- Provided records:
- - - - -

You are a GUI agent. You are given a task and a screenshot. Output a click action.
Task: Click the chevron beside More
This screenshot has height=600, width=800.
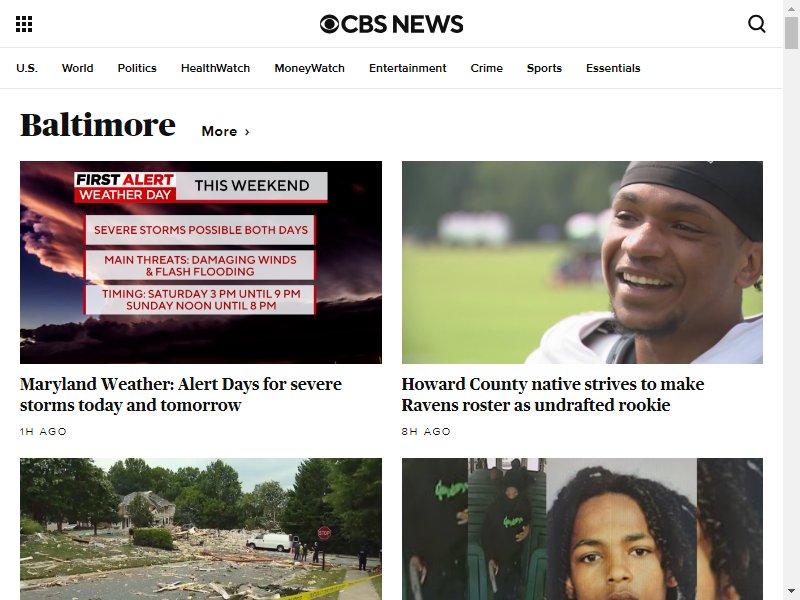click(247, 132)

- - - - -

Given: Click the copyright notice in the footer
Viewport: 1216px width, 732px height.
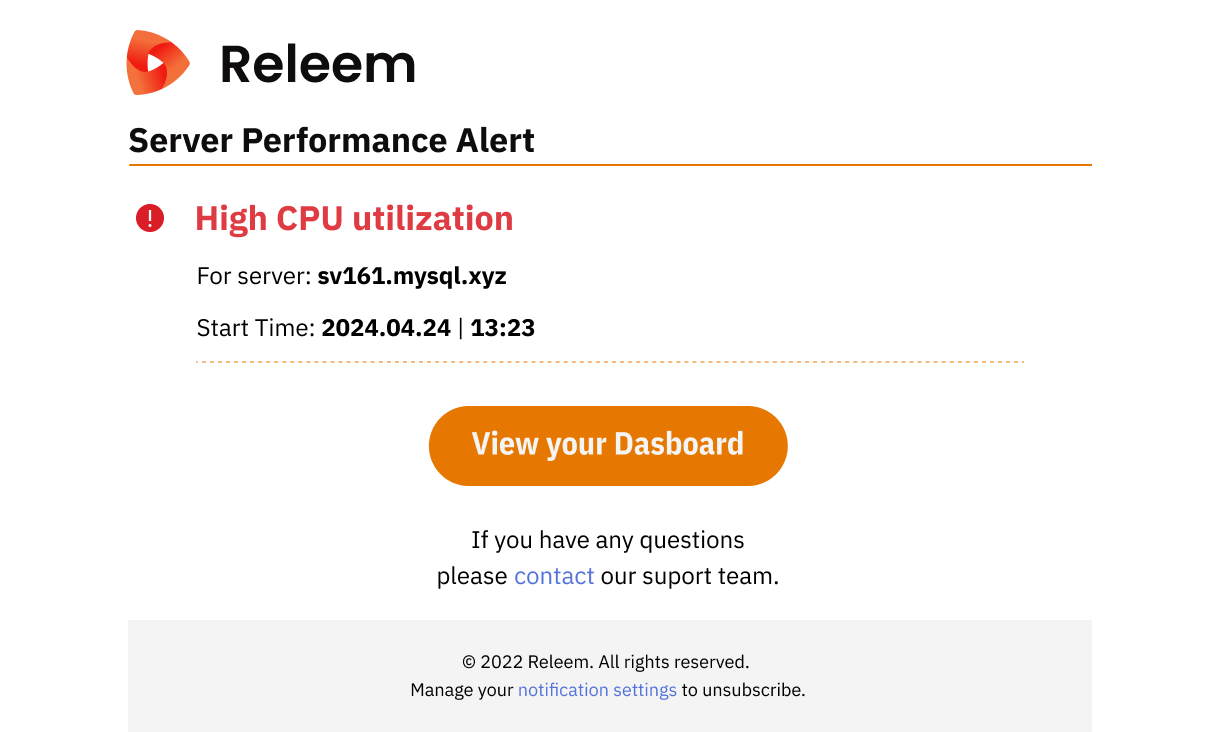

- - - - -

Rewrite the records from the line containing "Given: Click the" through the line containing "Viewport: 1216px width, 732px height.", replacing "copyright notice" with "search bar" and leaving everything else unchanged. Give only those lines.

- Solution to the problem:
Given: Click the search bar in the footer
Viewport: 1216px width, 732px height.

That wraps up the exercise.